O técnico Artur Jorge admitiu, na noite desse domingo (16), que o Cruzeiro tem tido dificuldades na marcação em jogadas de bola parada. Na vitória sobre o Corinthians, por 2 a 1, pelo Campeonato Brasileiro, o time celeste voltou a sofrer gol em um lance dessa natureza na Neo Química Arena, em São Paulo.
Aos 13’ do segundo tempo, o meia Rodrigo Garro cobrou falta pelo lado direito de ataque, o goleiro Otávio espalmou sem força, e o zagueiro Gustavo Henrique pegou de primeira, de voleio, para deixar tudo igual para o Corinthians. O Cruzeiro havia aberto o placar aos 36’ da etapa inicial, com o atacante Bruno Rodrigues.
+ Leia mais: As opções de Artur Jorge no Cruzeiro para decisão contra o Flamengo pela Libertadores
Após a partida, Artur Jorge atribuiu essa inconsistência defensiva à baixa estatura do time, de forma geral.

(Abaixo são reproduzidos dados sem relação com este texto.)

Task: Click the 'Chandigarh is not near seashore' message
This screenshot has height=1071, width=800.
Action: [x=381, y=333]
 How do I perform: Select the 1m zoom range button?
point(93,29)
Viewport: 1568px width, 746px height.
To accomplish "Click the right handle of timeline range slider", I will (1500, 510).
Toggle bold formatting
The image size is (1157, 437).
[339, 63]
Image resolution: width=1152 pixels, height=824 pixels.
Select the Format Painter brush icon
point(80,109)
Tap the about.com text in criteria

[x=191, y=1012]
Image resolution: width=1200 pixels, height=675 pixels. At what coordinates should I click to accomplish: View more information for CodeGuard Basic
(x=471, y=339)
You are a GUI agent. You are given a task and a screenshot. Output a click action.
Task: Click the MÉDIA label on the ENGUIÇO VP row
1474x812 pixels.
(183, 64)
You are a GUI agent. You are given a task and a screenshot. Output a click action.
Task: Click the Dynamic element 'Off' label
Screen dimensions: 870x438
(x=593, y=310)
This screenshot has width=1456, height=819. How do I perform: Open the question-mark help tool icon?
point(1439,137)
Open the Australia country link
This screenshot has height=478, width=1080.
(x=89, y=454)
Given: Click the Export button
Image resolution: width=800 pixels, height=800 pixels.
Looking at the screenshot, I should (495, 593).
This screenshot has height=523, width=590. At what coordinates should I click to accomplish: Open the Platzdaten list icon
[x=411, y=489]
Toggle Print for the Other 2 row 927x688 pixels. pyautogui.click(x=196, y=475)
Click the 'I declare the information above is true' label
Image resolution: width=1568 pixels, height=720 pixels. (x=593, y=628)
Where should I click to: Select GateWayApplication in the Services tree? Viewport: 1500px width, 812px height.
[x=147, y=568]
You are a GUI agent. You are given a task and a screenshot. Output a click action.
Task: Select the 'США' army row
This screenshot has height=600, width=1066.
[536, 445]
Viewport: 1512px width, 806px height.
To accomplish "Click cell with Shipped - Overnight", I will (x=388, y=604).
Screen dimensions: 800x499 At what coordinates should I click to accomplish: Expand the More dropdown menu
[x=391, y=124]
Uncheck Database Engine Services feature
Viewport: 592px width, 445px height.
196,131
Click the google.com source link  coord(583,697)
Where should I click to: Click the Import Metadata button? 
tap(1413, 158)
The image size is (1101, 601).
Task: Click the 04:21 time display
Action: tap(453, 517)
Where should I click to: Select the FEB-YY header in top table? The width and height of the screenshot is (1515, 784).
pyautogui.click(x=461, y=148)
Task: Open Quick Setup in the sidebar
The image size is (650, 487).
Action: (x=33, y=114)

No entanto, para evitar que o Cruzeiro sofra mais gols em lances de bola parada, o técnico afirmou que os atletas devem ter “atitude” para atrapalhar os adversários.
“A verdade é que não temos uma equipe, em termos de altura… Isso faz parte daquilo que é uma fácil avaliação. Não temos todos os jogadores de 1,90m ou 1,85m. Temos uma equipe que, às vezes, ou em alguns momentos tem, de fato, a exceção dos zagueiros, mais baixa. Isso também pode ser, nesses momentos, uma dificuldade”, disse.
“Mas nós tentamos contrariar, porque há formas. Isso não é somente uma questão de altura. Há, também, uma questão de atitude, de comportamento. Nós temos melhorado. Essa é uma segunda bola, não é uma primeira bola, que acaba por ficar ali com o Otávio, embrulhado no meio dos jogadores”, contextualizou Artur Jorge.
Na sequência, o técnico do Cruzeiro citou o volante Zé Lucas, de 1,74m, e o meia-atacante Felipe Morais, de 1,73m, como exemplos da baixa estatura. Os dois garotos foram titulares na vitória contra o Corinthians, pela Série A.
“É, para nós, um momento em que sentimos e sabemos que temos que melhorar e estar, acima de tudo, capazes de contrariar essa falta de altura com outras armas que temos que ter dentro de campo”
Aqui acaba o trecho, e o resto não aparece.